[ASSIGNMENT]: Scan the listing below. Report each line that includes "computer".

━━━

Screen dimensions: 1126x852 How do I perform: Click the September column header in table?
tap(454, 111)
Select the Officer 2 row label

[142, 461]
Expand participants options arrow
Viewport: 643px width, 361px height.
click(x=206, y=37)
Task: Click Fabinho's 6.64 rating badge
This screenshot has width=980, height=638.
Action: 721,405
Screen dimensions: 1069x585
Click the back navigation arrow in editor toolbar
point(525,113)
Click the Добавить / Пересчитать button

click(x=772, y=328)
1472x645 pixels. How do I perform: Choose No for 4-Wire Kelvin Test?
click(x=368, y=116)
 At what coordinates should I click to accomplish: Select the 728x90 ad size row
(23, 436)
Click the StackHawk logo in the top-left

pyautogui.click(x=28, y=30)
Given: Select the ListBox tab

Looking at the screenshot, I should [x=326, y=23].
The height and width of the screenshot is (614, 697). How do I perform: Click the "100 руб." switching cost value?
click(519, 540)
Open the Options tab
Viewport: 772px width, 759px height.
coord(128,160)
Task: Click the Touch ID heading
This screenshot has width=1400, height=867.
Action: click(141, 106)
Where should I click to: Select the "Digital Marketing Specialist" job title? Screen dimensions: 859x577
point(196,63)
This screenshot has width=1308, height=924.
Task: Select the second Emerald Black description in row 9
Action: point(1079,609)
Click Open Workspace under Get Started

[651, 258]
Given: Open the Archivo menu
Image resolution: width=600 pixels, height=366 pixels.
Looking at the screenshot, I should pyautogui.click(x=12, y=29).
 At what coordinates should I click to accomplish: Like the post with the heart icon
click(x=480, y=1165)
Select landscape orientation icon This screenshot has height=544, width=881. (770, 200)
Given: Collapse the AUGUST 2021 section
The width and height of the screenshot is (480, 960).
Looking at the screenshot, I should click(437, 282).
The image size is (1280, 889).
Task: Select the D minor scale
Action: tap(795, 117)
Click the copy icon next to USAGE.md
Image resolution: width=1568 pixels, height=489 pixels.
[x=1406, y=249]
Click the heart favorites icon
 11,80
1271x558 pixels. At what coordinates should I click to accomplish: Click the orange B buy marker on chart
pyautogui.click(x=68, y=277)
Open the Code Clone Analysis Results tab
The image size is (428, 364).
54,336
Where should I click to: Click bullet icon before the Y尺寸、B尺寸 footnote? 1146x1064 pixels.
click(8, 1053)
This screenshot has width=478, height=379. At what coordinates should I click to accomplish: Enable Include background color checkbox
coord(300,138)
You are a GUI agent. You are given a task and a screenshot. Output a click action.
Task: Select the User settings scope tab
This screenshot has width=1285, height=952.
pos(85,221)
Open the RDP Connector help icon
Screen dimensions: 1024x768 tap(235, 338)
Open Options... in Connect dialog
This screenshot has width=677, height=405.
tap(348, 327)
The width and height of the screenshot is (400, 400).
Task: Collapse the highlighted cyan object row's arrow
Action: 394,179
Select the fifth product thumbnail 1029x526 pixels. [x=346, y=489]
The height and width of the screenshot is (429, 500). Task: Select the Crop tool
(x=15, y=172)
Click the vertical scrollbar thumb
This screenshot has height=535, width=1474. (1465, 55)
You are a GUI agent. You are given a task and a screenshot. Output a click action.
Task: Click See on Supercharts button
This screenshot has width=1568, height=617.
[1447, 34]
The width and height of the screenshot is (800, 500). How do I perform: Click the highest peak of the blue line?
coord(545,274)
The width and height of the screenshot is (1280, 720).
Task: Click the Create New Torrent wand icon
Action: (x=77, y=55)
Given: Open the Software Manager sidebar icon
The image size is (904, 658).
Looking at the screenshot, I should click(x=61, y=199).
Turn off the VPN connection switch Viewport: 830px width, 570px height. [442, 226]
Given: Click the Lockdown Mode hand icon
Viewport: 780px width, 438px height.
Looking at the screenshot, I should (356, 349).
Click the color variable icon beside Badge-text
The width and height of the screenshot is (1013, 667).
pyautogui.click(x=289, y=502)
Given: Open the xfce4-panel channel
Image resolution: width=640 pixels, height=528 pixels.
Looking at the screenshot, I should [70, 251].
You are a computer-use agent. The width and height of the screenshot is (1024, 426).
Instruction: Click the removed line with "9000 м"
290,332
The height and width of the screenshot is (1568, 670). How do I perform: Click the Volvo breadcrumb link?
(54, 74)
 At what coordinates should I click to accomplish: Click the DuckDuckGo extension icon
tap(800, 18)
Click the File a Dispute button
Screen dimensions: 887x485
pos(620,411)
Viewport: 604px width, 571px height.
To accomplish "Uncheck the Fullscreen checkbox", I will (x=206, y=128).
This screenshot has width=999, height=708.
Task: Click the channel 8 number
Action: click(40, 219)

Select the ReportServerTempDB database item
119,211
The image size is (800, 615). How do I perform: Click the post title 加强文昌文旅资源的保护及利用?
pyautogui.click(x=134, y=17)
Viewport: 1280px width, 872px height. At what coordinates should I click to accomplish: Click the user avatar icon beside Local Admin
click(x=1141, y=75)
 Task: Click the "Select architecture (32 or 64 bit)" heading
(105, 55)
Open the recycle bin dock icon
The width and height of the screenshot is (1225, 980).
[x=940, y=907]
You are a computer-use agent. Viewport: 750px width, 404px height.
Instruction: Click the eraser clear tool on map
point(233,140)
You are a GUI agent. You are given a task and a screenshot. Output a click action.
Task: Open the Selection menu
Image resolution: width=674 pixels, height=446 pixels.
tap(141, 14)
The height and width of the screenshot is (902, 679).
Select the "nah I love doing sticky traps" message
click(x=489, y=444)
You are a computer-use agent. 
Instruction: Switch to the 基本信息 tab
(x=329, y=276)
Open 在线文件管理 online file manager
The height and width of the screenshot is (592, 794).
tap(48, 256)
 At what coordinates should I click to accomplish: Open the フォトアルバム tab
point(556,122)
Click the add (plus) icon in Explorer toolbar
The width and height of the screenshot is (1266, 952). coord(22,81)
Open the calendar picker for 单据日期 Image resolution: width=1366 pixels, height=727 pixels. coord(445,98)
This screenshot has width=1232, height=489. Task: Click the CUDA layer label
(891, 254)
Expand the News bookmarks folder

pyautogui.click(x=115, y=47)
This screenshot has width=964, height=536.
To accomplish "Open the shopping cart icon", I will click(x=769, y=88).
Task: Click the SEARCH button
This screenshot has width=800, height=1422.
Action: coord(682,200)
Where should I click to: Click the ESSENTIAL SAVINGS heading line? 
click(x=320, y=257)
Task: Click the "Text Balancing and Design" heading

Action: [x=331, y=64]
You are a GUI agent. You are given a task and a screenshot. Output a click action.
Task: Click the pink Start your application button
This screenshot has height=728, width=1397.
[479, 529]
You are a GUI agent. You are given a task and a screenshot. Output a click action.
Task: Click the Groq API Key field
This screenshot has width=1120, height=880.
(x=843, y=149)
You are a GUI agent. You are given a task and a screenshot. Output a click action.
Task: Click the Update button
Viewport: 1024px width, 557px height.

━━━

[ANSWER SPACE]:
You are a computer-use agent. The width and height of the screenshot is (1024, 426).
You are a computer-use agent. Viewport: 750px width, 404px height.
You are a computer-use agent. 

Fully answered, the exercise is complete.